FYI Miami: October 27, 2016
Below are some of the FYIs in this week’s edition. The entire content of this week’s FYIs and Insider sections is available by subscription only. To subscribe click here.
UPGRADING TECHNOLOGY: Mayor Carlos Gimenez is being asked to offer a strategy to modernize, retire or replace all Miami-Dade information technology systems that are no longer supported by the system’s intellectual property owner, no long meet the needs of county operations or are considered obsolete. County commissioners, on a resolution by Juan Zapata, voted 11-0 last week to request a report that looks at opportunities for modernization, improved services and better functionality of the county’s IT systems as well as the strategic report by the end of September 2017. Commission Chair Jean Monestime waived commission rules to allow the vote. Mr. Zapata, who did not run for reelection, is leaving the commission.

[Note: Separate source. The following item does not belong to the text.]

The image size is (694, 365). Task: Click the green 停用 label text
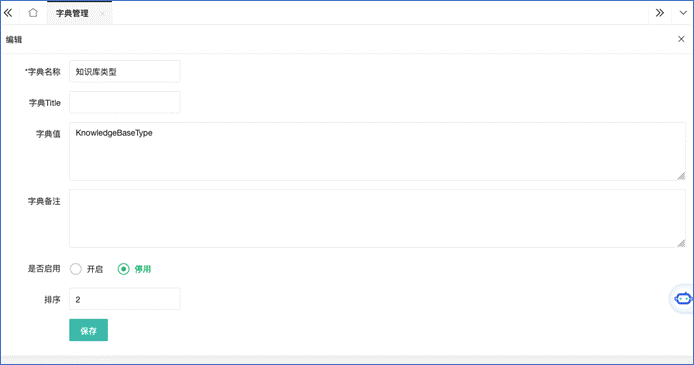tap(143, 269)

CASHLESS COUNTY: Noting that some charges by Miami-Dade County government are still cash-only in an era when $617 billion in cashless transactions will be made nationwide this year, county commissioners last week voted 11-0 to try to give the whole of county government cashless payment options for customers. The resolution asks the mayor to squeeze the cost of the effort into this year’s budget if possible and, if not, put it into next year’s budget.
JOB RECORD, BUT A DROP: Despite the Zika invasion, last month set an all-time high for September jobs in the leisure and hospitality sector in Miami-Dade, an analysis of US Bureau of Labor Statistics data shows. At the same time, the data show, those jobs have declined month by month since June, from 137,300 jobs in June to 136,800 in July, 134,900 in August and 133,700 in September – though still up from last September’s 132,900. The drop in jobs from June to July in the sector is annual, but August almost always registers a bounce-back that never took place this year.
MORE MEXICO AIR LINKS: Mexican low-cost airline Volaris says it will start serving Miami International Airport in February with four weekly flights linking Miami to Guadalajara and daily flight links with Mexico City. Mexico was Miami International’s second-busiest international market with 1.4 million total passengers in 2015, county aviation officials said. The Guadalajara link will be the airport’s sixth within Mexico.
ICELAND, MILAN TOO: Low-cost transatlantic airline WOW is to launch three weekly flight links between Miami International Airport and Iceland in April and Italian airline Meridiana plans to start two weekly flight links with Milan, airport officials announced, bringing to 113 the total airlines serving MIA, most of any US airport.